Collection entries:

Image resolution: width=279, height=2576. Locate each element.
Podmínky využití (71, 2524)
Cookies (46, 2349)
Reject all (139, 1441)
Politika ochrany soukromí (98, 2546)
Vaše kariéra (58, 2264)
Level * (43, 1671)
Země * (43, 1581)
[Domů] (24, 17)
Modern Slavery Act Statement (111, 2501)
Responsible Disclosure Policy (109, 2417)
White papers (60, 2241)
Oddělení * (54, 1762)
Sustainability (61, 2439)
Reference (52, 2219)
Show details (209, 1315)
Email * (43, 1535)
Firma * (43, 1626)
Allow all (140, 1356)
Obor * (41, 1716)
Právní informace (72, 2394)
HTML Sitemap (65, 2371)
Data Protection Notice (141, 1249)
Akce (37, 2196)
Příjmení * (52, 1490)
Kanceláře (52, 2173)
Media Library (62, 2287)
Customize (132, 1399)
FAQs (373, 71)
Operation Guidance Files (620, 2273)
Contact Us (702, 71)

EXERCISE GOAL: What is needed here is an exact copy of all the records above.

SOLUTION TO THE PROBLEM:
Image resolution: width=279, height=2576. Locate each element.
Podmínky využití (71, 2524)
Cookies (46, 2349)
Reject all (139, 1441)
Politika ochrany soukromí (98, 2546)
Vaše kariéra (58, 2264)
Level * (43, 1671)
Země * (43, 1581)
[Domů] (24, 17)
Modern Slavery Act Statement (111, 2501)
Responsible Disclosure Policy (109, 2417)
White papers (60, 2241)
Oddělení * (54, 1762)
Sustainability (61, 2439)
Reference (52, 2219)
Show details (209, 1315)
Email * (43, 1535)
Firma * (43, 1626)
Allow all (140, 1356)
Obor * (41, 1716)
Právní informace (72, 2394)
HTML Sitemap (65, 2371)
Data Protection Notice (141, 1249)
Akce (37, 2196)
Příjmení * (52, 1490)
Kanceláře (52, 2173)
Media Library (62, 2287)
Customize (132, 1399)
FAQs (373, 71)
Operation Guidance Files (620, 2273)
Contact Us (702, 71)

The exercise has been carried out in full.